Kiwis will have to wait once vaccine approved
A Covid-19 vaccine will need to gain Medsafe approval, expected to take several months, even if it’s already rubber-stamped by trusted overseas regulators.
And a GP leader says doctors will need more funding, staff and direction if they are at the forefront of administering a vaccine.
Medsafe, which usually takes close to two years to approve a vaccine, has allowed pharmaceutical companies to make rolling applications – updating Medsafe as more data comes in – to speed up the process.
Britain could give regulatory approval to Pfizer-BioNTech’s Covid-19 vaccine this week, while the United States’ Food and Drug Administration said it would meet on December 10 to discuss whether to authorise the vaccine under emergency use.
New Zealand has pre-ordered 1.5 million doses of the PfizerBioNTech vaccine, which will protect 750,000 people as a double dose is needed.
The first vaccines, which must be kept at -70 degree Celsius, could be rolled out by early 2021.
The Government has also agreed to buy 5 million vials of a single-dose vaccine from Janssen Pharmaceutica once it finishes clinical trials and passes regulatory approvals.
But Dr Helen Petousis-Harris, former director of the World Health Organisation’s global advisory committee on vaccine safety, said emergency-use authorisation had a different risk to benefit assessment.
‘‘The tolerance for reactions needs to be a lot higher [than emergency-use authorisation] because we don’t have people dying right now. If you’re in the US, you’ve got a crisis,’’ she said.

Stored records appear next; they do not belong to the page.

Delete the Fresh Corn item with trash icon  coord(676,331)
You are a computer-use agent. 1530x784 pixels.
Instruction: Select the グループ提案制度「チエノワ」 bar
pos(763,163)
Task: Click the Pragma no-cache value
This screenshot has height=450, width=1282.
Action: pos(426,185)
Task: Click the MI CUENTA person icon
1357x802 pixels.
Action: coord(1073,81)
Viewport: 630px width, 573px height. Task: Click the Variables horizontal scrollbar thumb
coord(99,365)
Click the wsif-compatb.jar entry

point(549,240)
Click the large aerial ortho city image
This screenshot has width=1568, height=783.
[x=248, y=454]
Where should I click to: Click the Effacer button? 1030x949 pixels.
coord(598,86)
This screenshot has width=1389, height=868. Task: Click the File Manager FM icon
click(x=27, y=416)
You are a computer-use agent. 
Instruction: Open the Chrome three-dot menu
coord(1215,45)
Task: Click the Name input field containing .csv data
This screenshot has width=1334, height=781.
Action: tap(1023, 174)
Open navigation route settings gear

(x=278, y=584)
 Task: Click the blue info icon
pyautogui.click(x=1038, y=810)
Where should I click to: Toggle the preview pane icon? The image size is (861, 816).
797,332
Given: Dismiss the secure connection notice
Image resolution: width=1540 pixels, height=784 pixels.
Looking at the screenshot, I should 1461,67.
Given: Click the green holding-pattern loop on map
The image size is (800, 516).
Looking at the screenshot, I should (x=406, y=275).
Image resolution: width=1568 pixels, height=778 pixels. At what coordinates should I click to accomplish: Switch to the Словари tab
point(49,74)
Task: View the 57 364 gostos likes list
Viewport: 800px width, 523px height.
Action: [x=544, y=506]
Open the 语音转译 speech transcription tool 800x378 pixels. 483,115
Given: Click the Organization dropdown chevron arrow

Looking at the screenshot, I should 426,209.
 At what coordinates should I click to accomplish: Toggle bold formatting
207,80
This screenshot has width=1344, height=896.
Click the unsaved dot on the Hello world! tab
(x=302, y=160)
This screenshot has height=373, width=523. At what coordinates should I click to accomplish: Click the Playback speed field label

Medsafe will analyse a ‘‘huge stack of data’’ and look at any NZspecific requirements.
‘‘It is not going to get the big tick in New Zealand unless they are satisfied,’’ she said. ‘‘They have really got their work cut out for them now.’’
A Medsafe spokesman said the regulator could make a decision within a few months, once it had the full dataset.
‘‘We cannot give an exact timeframe due to the variables involved but – using a rolling submission processes and building on any earlier approvals of trusted regulators in Australia, UK, Canada, Europe and the USA – we expect to progress quickly,’’ he said.
Dr Bryan Betty, medical director of the Royal New Zealand College of General Practitioners. said GPs would need clear direction around who gets the first doses.
Frontline Covid-19 workers, including border and healthcare staff, are expected to receive the first doses. People more susceptible to Covid-19 – including older communities as well as Ma¯ori and Pasifika – are next in line.